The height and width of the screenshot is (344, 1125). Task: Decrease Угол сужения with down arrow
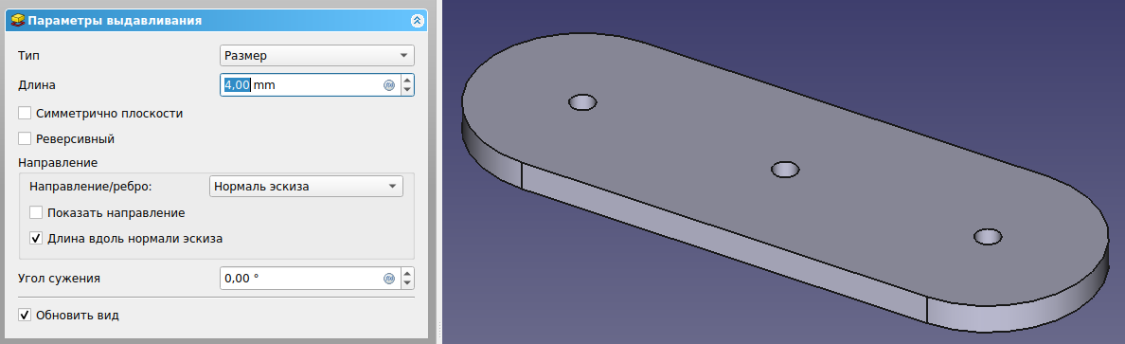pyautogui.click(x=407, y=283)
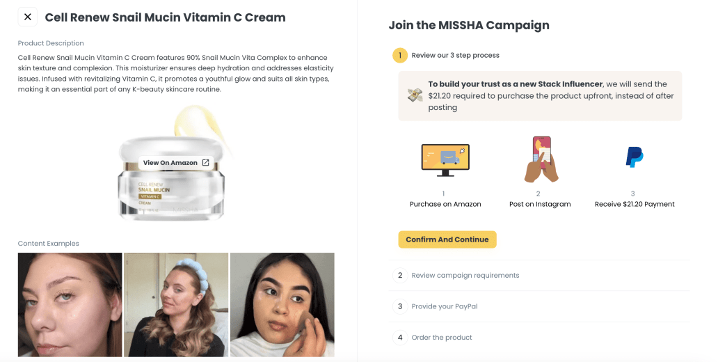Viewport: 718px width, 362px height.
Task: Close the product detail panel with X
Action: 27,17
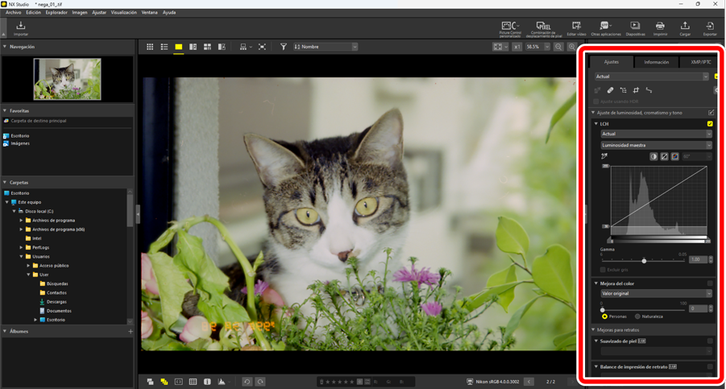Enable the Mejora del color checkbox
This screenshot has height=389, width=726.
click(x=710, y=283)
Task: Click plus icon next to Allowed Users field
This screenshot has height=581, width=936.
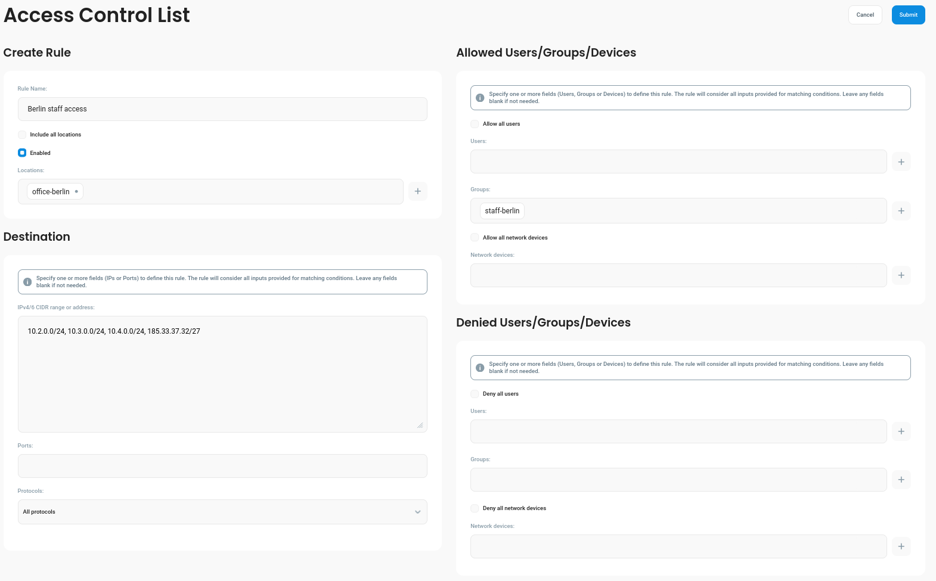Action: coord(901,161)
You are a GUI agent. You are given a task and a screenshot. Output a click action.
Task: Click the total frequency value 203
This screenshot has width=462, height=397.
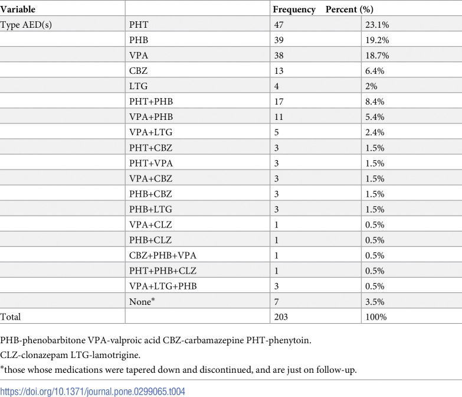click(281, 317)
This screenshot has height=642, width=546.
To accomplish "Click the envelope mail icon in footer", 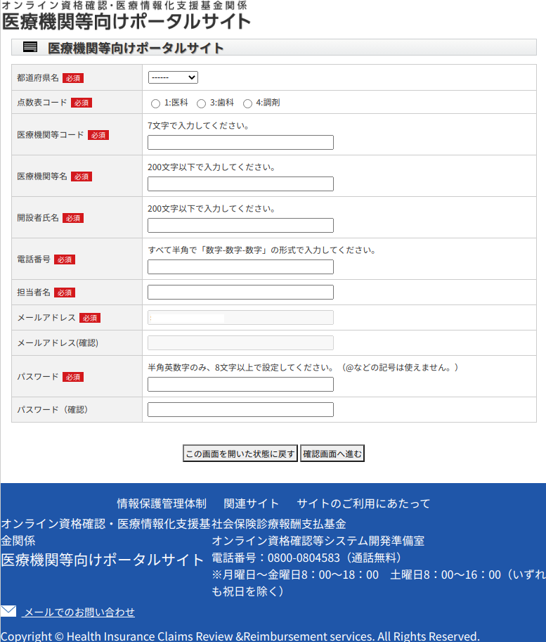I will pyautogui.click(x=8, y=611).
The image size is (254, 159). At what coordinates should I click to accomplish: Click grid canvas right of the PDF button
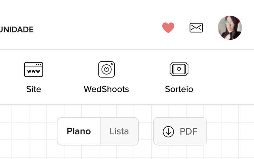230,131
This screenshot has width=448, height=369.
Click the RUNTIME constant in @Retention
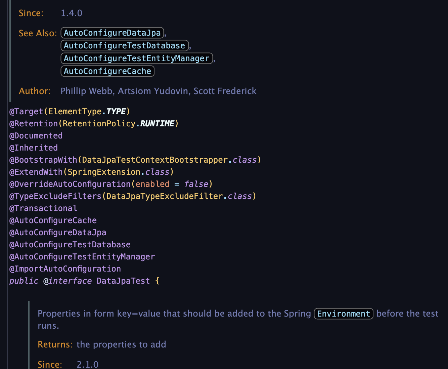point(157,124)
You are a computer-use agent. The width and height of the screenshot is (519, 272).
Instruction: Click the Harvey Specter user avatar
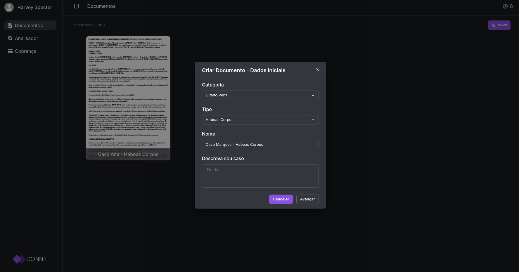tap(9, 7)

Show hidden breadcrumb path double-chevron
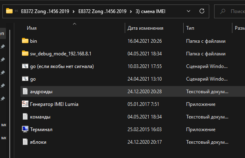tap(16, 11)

What this task involves.
Every line in the listing that holds the string "agent" should be copied out.

Solution for this problem.
You are a GUI agent. You are given a task and a screenshot. Output a click action.
You are a computer-use agent. The width and height of the screenshot is (519, 272).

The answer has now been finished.